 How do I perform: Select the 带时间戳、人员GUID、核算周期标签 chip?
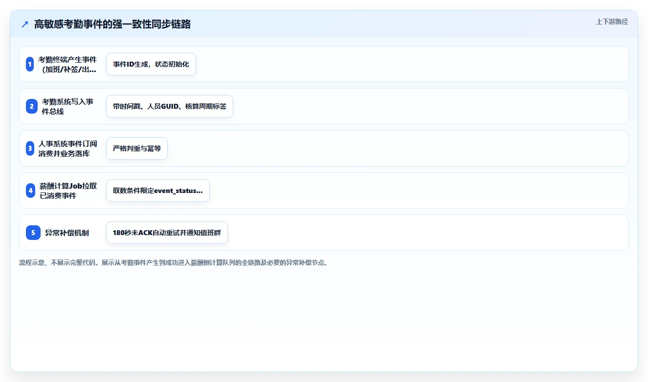coord(170,106)
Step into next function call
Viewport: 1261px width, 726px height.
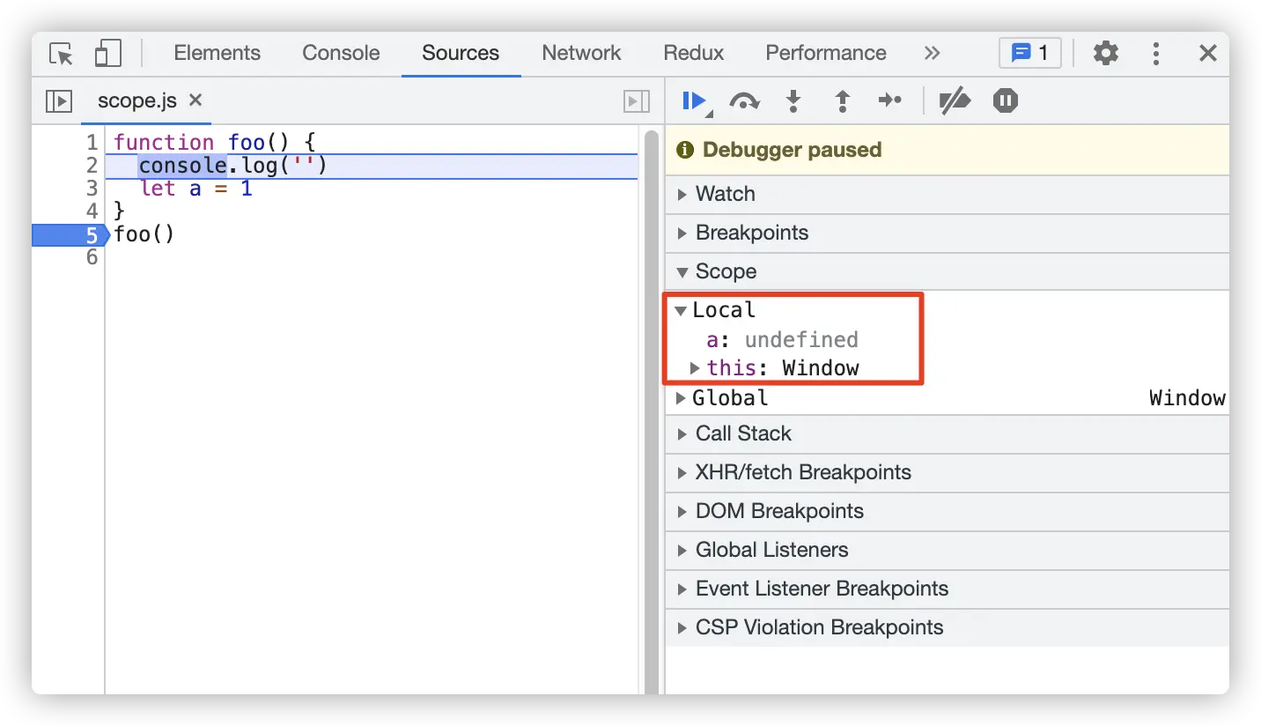point(793,101)
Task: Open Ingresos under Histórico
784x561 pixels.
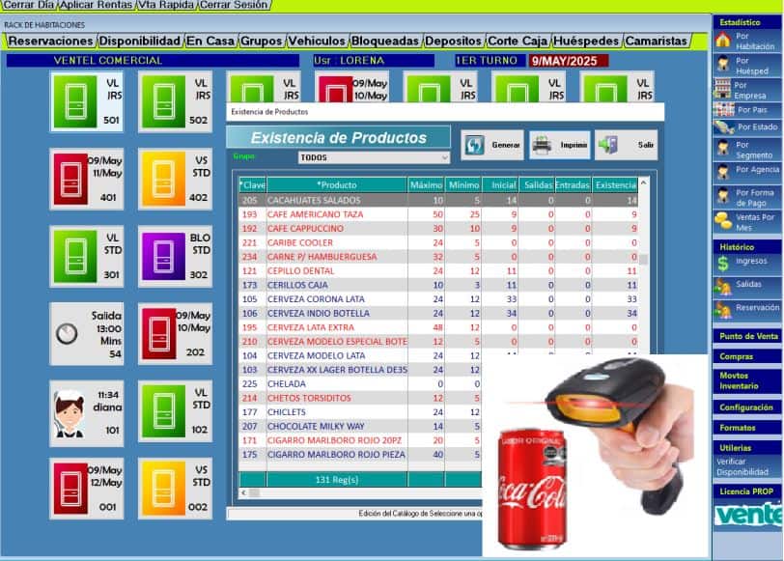Action: point(746,262)
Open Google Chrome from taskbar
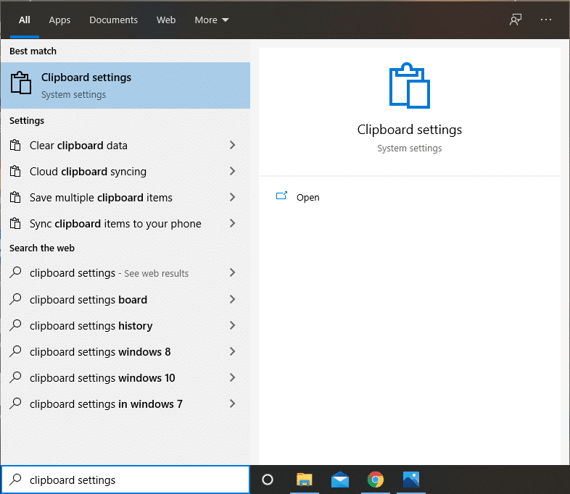 pos(375,480)
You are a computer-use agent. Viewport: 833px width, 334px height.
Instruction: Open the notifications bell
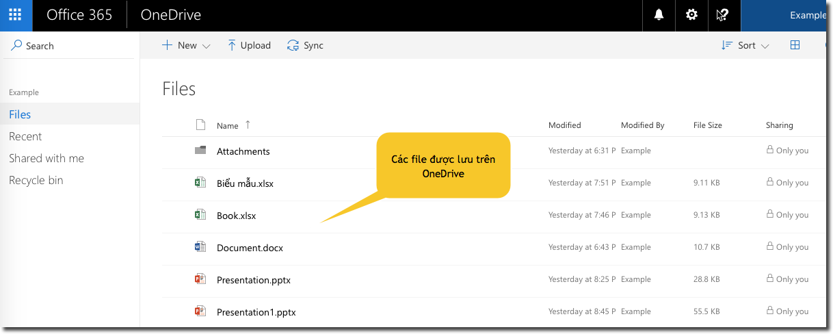coord(659,15)
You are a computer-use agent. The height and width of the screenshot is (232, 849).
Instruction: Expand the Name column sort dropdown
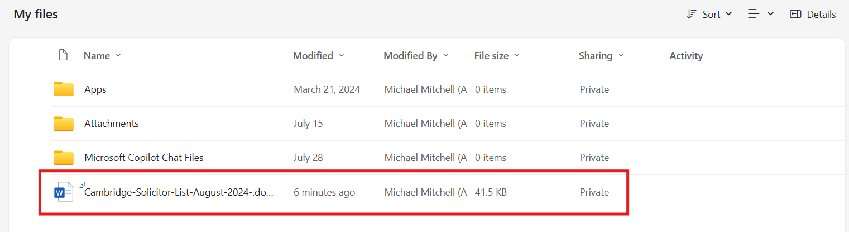tap(118, 56)
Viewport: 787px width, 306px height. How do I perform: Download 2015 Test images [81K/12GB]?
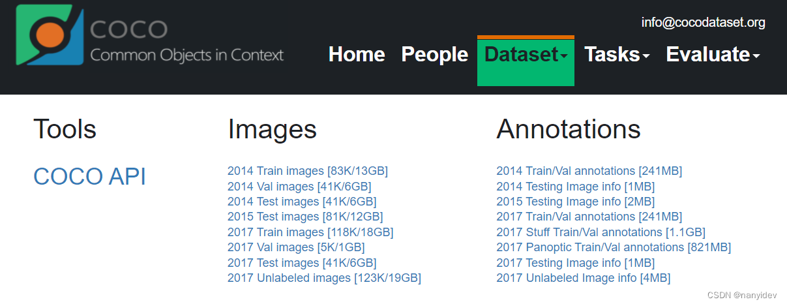(305, 217)
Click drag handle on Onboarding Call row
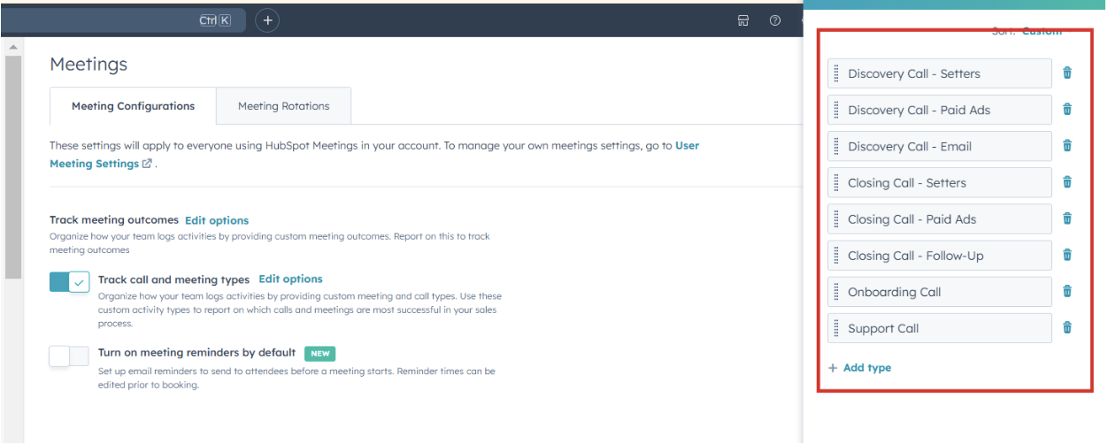This screenshot has width=1108, height=444. pyautogui.click(x=836, y=292)
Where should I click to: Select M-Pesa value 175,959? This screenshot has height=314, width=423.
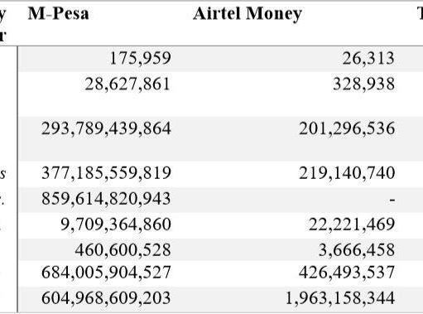click(x=141, y=59)
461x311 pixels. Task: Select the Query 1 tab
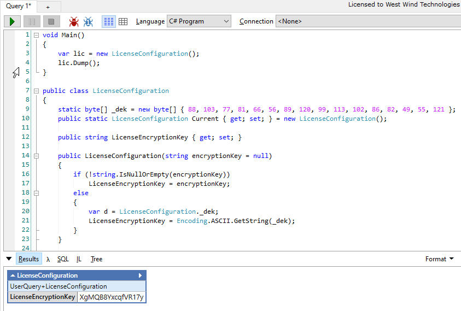(19, 6)
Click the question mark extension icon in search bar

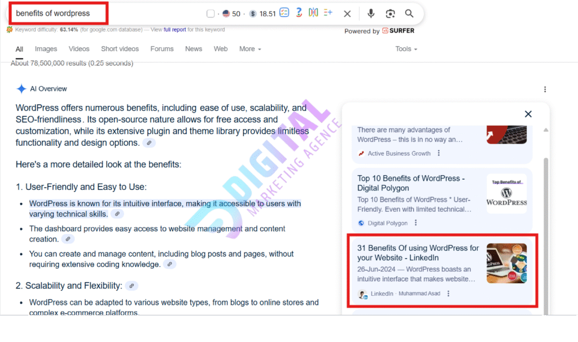[299, 13]
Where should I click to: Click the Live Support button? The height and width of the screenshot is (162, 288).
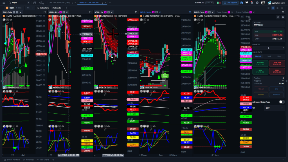click(x=230, y=3)
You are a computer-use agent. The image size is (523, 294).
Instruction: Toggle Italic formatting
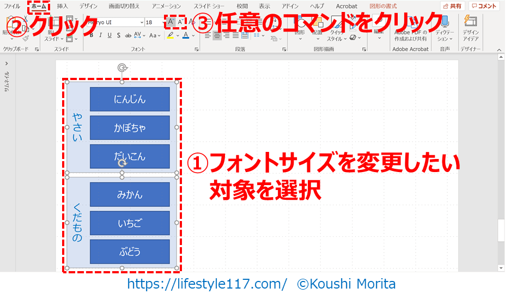100,35
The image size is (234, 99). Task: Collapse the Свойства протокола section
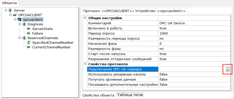85,64
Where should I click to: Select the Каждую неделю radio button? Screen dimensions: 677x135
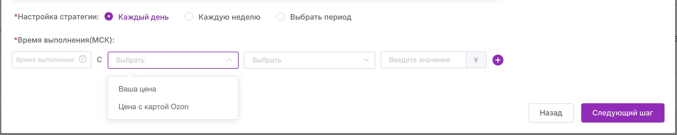(189, 16)
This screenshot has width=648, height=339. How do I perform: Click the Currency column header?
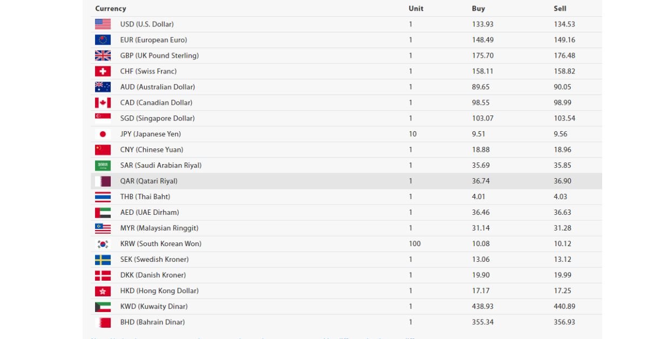111,9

▶ **TASK REQUIREMENTS**
Everything in the records except the pictures should be printed again exactly.

▶ **TASK RESULT**
 How do I perform: Select the 带时间戳、人员GUID、核算周期标签 chip?
coord(170,106)
Step into next function call
Viewport: 1261px width, 726px height.
point(793,101)
Task: Open Ingresos under Histórico
784x561 pixels.
Action: point(746,262)
Open Google Chrome from taskbar
 pos(375,480)
You are a computer-use agent. Viewport: 833px width, 334px height.
Instruction: Open the notifications bell
coord(659,15)
You are a computer-use agent. The height and width of the screenshot is (232, 849).
Instruction: Expand the Name column sort dropdown
tap(118, 56)
Viewport: 787px width, 306px height. How do I perform: Download 2015 Test images [81K/12GB]?
(305, 217)
Click drag handle on Onboarding Call row
This screenshot has width=1108, height=444. pyautogui.click(x=836, y=292)
Where should I click to: Select M-Pesa value 175,959? This screenshot has height=314, width=423.
click(x=141, y=59)
461x311 pixels. Task: Select the Query 1 tab
(19, 6)
Click the question mark extension icon in search bar

[299, 13]
Where should I click to: Click the Live Support button? The height and width of the screenshot is (162, 288).
click(x=230, y=3)
You are a computer-use agent. The image size is (523, 294).
Instruction: Toggle Italic formatting
100,35
The image size is (234, 99). Task: Collapse the Свойства протокола section
85,64
Where should I click to: Select the Каждую неделю radio button? Screen dimensions: 677x135
(189, 16)
This screenshot has width=648, height=339. How do I perform: Click the Currency column header?
111,9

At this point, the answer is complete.